start

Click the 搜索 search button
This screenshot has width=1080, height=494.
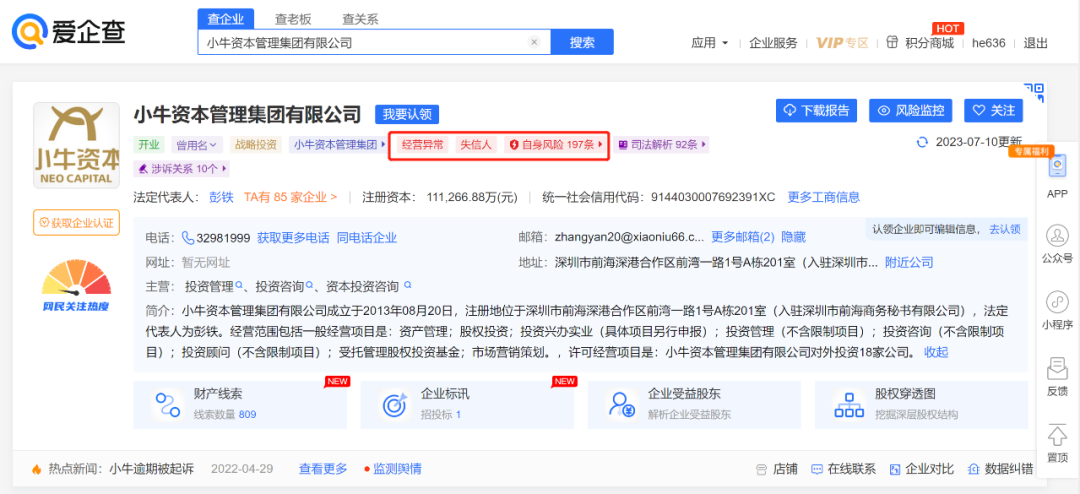(x=582, y=43)
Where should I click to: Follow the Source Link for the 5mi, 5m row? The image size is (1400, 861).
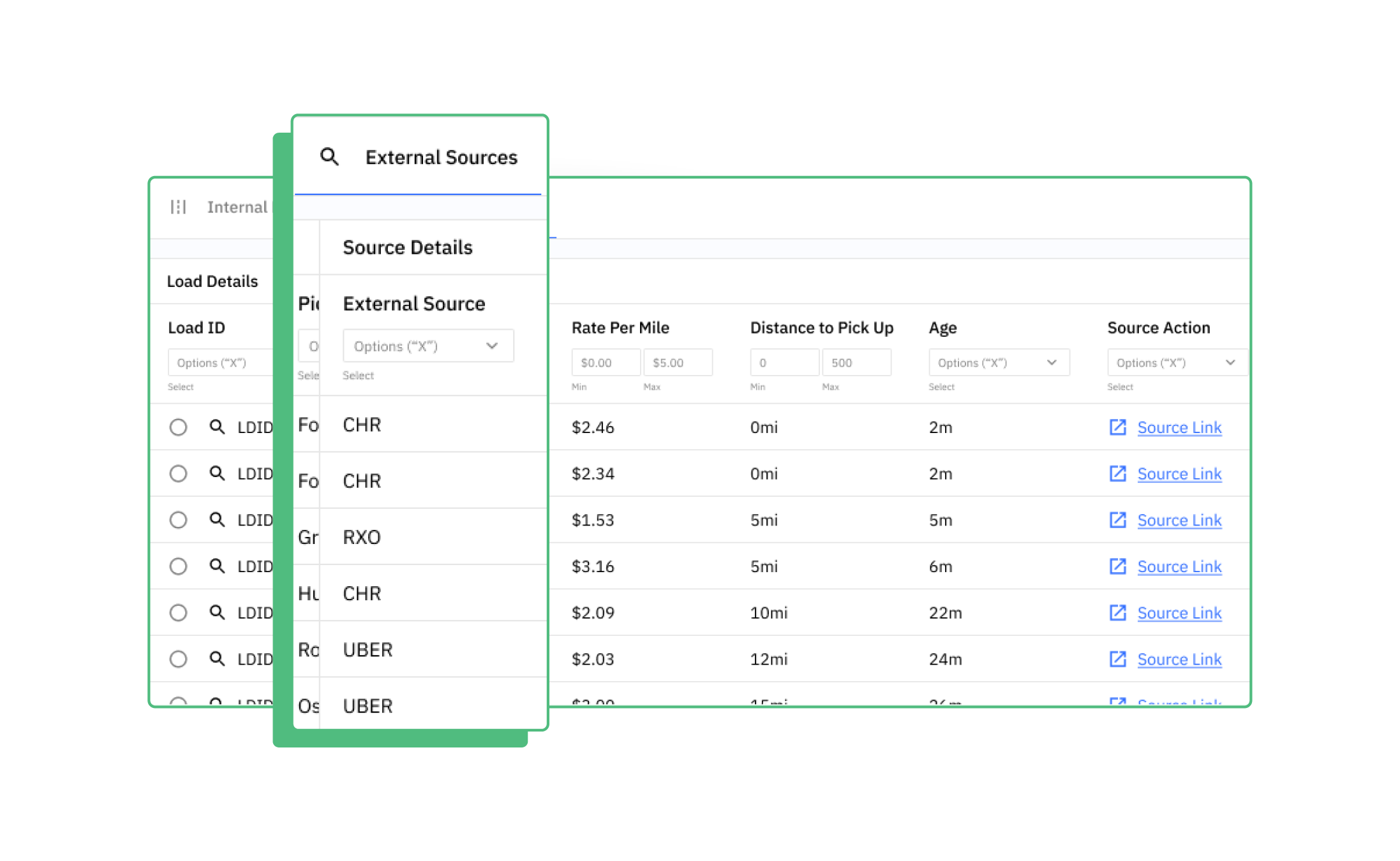(1179, 520)
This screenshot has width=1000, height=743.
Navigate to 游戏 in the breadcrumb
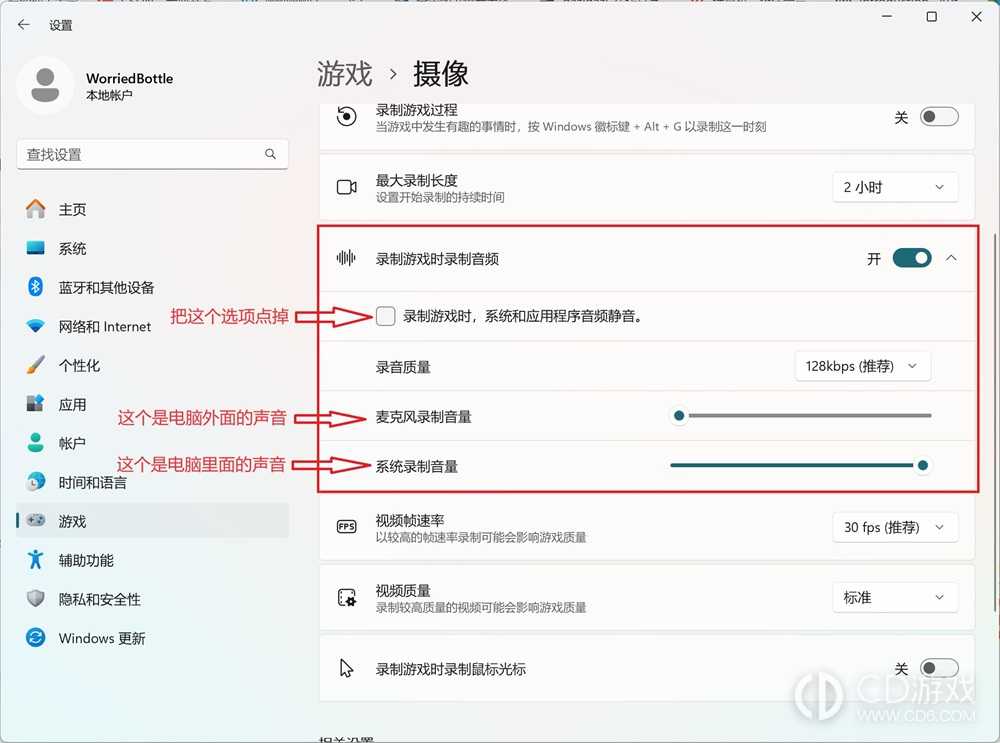(343, 74)
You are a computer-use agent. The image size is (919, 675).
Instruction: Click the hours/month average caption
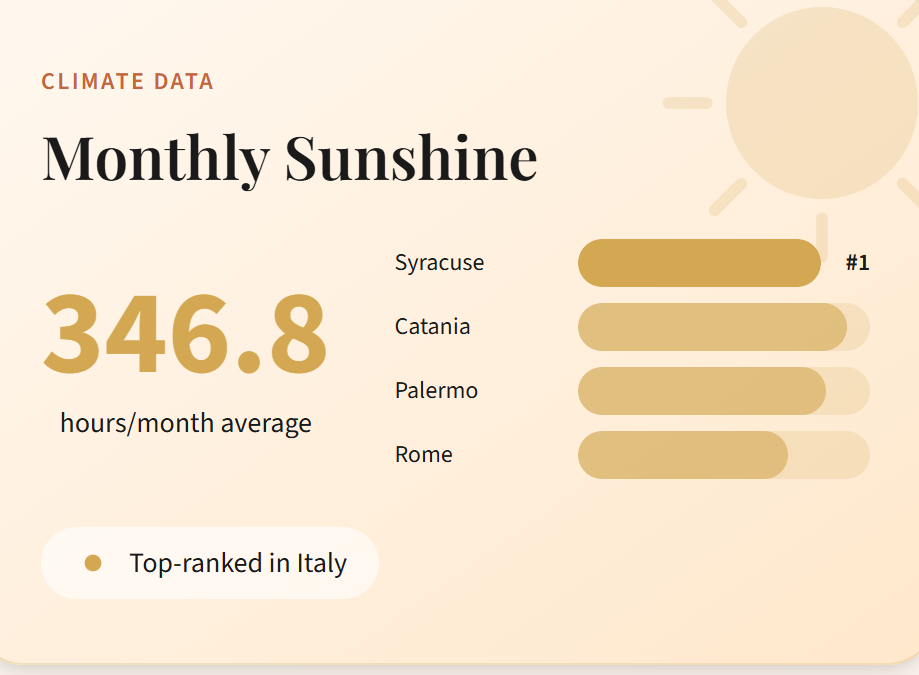point(186,423)
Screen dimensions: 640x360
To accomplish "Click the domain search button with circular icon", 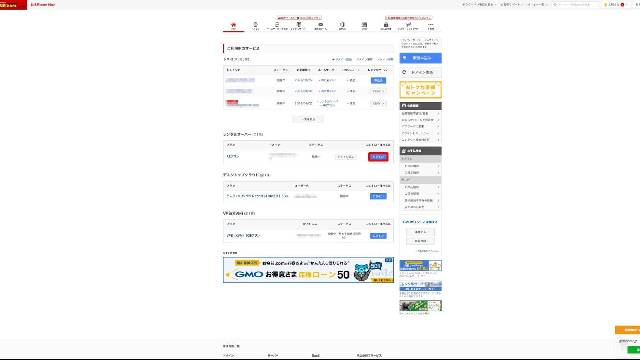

end

> **Written problem**: Can you copy out all of the lines above word for word, leaving the pictures out of your answer?

> **The answer**:
Click the 搜索 search button
This screenshot has width=1080, height=494.
(x=582, y=43)
Where should I click to: Follow the Source Link for the 5mi, 5m row? The image size is (1400, 861).
(1179, 520)
This screenshot has width=1000, height=743.
Navigate to 游戏 in the breadcrumb
(343, 74)
You are a computer-use agent. The image size is (919, 675).
Instruction: Click the hours/month average caption
point(186,423)
Screen dimensions: 640x360
To accomplish "Click the domain search button with circular icon", 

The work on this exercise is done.